The Conservatives have made a rather large show of the fact they are planning to outlaw extra charges on credit and debit cards that are added to payments for goods and services.

The surcharges for credit card tax bills and for goods and services will be stopped from 13 January. Many businesses and organisations also charge people to make card payments - these new rules would bring an end to that practice entirely.

Stephen Barclay, the economic secretary to the Treasury, said:

Rip-off charges have no place in a modern Britain, and that’s why card charging in Britain is about to come to an end.

This is about fairness and transparency.

The government also paraded the policy on Twitter:

What they omit is that the law comes from an EU directive, which has already been incorporated into UK law, following a vote in parliament in March.

The law will apply to companies across EU member states.

It will remain law after March 2019, when the UK leaves the EU, and as the Conservatives would likely argue, is a policy of the party on the basis that they will omit to repeal it.

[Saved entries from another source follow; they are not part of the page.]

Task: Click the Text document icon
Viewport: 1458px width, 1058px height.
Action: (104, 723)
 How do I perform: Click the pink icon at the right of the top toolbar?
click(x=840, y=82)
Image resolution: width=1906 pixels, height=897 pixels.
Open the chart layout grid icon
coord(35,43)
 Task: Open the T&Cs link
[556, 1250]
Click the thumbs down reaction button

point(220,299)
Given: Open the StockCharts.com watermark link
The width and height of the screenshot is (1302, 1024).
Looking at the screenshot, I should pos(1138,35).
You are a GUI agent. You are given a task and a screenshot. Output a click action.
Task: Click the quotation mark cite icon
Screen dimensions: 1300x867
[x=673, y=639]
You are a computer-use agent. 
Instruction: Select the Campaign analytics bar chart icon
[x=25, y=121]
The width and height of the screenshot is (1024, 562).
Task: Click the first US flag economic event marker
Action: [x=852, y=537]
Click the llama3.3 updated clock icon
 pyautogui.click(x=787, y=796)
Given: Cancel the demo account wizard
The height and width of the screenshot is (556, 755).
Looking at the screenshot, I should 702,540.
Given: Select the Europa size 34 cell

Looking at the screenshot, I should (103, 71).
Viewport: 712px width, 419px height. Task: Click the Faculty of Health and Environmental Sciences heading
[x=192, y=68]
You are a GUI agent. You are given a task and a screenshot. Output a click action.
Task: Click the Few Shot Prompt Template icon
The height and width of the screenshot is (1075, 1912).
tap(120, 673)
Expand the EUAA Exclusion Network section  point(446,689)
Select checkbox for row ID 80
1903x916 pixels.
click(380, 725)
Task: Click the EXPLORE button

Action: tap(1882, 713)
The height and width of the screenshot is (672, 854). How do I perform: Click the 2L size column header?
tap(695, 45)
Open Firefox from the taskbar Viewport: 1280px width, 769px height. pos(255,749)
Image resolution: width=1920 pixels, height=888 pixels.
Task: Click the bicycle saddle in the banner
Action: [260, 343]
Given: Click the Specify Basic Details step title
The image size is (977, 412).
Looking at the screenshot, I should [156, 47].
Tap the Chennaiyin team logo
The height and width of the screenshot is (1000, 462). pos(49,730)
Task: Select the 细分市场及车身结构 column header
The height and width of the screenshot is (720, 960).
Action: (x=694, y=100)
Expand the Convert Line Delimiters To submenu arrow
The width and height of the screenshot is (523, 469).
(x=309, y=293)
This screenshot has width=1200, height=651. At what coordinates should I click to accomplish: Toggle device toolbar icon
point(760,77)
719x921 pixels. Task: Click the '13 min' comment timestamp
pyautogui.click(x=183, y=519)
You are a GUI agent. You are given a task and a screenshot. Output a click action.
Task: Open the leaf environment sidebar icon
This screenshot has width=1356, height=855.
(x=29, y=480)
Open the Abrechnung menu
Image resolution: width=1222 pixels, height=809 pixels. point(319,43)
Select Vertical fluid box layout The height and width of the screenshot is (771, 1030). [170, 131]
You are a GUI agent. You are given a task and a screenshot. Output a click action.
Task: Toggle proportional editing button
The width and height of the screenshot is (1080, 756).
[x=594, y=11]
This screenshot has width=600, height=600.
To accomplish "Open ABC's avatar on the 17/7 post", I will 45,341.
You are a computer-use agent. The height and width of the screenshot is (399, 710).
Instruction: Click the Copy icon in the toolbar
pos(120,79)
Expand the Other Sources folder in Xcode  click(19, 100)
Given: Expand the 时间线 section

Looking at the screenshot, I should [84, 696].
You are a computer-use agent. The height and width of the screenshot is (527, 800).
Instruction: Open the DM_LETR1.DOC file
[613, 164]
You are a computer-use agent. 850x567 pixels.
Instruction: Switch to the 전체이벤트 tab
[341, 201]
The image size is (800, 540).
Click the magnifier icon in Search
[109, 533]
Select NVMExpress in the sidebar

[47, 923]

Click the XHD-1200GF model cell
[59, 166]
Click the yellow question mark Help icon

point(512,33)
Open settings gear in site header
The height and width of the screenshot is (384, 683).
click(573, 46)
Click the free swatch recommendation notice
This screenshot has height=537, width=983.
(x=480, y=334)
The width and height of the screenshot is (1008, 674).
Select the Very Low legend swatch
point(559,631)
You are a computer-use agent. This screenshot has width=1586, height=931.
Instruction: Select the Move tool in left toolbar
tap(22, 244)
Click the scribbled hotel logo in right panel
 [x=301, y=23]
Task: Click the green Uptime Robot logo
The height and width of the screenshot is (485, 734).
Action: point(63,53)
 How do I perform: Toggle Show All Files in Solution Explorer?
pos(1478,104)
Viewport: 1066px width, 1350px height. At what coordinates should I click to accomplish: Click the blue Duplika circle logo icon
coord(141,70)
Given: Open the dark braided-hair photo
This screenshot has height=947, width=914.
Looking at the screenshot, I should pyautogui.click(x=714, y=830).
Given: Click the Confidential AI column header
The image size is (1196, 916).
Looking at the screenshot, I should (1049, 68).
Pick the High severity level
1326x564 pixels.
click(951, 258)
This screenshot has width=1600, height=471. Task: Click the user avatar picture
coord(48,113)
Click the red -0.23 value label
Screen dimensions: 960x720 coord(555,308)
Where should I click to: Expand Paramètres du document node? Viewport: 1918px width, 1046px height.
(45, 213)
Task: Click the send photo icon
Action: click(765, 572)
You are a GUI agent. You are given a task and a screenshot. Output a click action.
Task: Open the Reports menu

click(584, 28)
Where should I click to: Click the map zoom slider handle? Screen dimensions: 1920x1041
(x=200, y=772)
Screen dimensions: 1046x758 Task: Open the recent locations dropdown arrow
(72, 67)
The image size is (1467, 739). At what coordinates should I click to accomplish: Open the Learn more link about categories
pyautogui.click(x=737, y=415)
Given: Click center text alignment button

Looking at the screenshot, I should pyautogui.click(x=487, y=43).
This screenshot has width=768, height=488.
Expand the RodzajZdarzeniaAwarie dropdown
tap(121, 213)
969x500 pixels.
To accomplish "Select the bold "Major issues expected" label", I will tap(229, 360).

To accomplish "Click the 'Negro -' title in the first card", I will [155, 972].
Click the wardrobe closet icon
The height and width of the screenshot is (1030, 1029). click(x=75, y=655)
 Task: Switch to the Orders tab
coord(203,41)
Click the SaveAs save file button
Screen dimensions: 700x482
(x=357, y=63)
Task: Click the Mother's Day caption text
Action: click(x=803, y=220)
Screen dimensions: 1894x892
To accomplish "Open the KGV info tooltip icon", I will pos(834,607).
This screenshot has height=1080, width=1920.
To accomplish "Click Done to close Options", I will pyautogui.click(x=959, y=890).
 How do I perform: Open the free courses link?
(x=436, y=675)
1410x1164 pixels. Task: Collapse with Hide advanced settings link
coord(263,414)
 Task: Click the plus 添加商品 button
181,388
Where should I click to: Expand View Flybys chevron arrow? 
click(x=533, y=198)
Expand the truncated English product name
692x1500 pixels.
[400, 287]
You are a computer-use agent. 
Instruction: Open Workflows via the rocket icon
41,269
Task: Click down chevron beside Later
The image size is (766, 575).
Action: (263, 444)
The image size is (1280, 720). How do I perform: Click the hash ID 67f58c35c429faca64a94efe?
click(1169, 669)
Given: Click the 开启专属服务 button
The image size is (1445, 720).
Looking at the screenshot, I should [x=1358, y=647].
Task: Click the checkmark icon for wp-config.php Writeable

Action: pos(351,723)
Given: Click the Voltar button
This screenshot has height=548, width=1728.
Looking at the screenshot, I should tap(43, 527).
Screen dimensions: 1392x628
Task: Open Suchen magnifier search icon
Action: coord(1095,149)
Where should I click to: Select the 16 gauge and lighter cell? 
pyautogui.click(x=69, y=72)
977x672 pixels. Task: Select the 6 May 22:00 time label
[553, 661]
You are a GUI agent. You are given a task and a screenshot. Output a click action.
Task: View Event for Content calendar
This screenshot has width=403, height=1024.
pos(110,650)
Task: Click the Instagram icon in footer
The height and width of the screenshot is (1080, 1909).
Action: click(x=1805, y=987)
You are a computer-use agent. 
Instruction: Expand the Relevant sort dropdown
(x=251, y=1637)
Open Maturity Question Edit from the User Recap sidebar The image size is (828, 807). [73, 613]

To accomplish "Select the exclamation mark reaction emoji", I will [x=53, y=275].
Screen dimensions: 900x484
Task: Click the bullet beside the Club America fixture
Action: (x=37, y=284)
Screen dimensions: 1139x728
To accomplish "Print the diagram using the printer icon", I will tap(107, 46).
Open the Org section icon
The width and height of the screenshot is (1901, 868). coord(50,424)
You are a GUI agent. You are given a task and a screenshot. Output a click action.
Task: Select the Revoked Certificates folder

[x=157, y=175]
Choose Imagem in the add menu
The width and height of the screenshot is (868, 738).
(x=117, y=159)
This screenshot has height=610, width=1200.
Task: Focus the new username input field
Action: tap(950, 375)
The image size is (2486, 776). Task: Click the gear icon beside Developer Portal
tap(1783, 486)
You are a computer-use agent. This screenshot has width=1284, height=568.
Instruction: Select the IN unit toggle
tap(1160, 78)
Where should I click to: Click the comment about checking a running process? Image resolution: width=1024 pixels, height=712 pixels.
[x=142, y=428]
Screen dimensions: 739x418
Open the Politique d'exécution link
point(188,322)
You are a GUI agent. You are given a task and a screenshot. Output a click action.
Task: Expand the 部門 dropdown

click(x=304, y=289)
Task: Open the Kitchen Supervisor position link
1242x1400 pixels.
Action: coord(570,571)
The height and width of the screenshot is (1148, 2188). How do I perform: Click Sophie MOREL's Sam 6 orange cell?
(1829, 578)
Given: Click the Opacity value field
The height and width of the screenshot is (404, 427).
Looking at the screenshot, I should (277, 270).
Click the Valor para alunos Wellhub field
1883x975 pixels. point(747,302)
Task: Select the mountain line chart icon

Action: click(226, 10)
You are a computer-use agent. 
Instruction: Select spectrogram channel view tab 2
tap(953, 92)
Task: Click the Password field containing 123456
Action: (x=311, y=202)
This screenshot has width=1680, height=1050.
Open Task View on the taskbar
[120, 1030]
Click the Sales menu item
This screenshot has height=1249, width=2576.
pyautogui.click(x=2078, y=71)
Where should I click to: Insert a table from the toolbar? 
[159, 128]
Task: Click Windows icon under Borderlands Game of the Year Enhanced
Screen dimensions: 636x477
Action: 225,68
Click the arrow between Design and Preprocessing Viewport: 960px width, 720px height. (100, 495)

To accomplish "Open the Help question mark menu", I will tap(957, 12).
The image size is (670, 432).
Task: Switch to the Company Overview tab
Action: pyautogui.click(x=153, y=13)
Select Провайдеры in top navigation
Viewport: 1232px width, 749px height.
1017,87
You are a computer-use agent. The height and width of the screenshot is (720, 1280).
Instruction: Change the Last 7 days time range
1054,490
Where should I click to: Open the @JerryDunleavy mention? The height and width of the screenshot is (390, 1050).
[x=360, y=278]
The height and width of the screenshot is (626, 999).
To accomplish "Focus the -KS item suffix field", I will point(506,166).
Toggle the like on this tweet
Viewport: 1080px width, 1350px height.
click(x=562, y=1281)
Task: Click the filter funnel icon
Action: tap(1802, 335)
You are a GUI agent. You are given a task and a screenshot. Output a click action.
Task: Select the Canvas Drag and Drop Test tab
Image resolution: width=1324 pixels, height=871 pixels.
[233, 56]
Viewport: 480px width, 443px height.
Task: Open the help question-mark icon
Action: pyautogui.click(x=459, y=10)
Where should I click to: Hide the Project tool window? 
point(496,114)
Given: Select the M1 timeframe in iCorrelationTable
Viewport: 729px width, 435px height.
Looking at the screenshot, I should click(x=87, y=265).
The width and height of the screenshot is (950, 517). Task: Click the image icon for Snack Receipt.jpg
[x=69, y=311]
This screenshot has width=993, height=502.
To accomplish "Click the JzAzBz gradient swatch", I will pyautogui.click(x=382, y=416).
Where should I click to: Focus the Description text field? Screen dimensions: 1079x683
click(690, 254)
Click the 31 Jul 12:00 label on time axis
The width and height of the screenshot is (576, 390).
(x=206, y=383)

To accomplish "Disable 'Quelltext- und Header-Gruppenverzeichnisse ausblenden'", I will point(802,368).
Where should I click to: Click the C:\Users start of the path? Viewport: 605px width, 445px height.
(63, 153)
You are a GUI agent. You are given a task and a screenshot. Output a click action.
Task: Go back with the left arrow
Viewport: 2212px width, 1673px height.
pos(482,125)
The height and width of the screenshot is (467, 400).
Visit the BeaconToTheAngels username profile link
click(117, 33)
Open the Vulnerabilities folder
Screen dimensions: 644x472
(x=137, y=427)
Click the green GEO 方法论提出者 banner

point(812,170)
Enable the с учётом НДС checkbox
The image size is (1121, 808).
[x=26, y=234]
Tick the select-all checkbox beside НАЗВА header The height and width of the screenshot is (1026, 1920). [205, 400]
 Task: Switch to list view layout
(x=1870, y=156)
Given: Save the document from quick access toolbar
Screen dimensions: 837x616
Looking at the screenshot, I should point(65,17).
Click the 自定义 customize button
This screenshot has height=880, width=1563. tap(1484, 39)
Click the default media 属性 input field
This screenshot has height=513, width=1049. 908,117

However, others remain less than convinced by the Conservatives' claiming of the law as a party triumph:

Co-leader of the Green Party, Caroline Lucas MP for Brighton Pavilion, told indy100:

The Tories are clearly taking the silly season to heart.

To claim this EU policy as their own really is shamelessness of the highest order from a Government that’s dragging this country away from the body of EU rules that benefit Britons.

If Tory ministers hadn’t spent years spreading myths about the EU and pretending it only does harm then maybe we wouldn’t be in this enormous mess.

To now claim EU rules as of their own making really does insult to injury.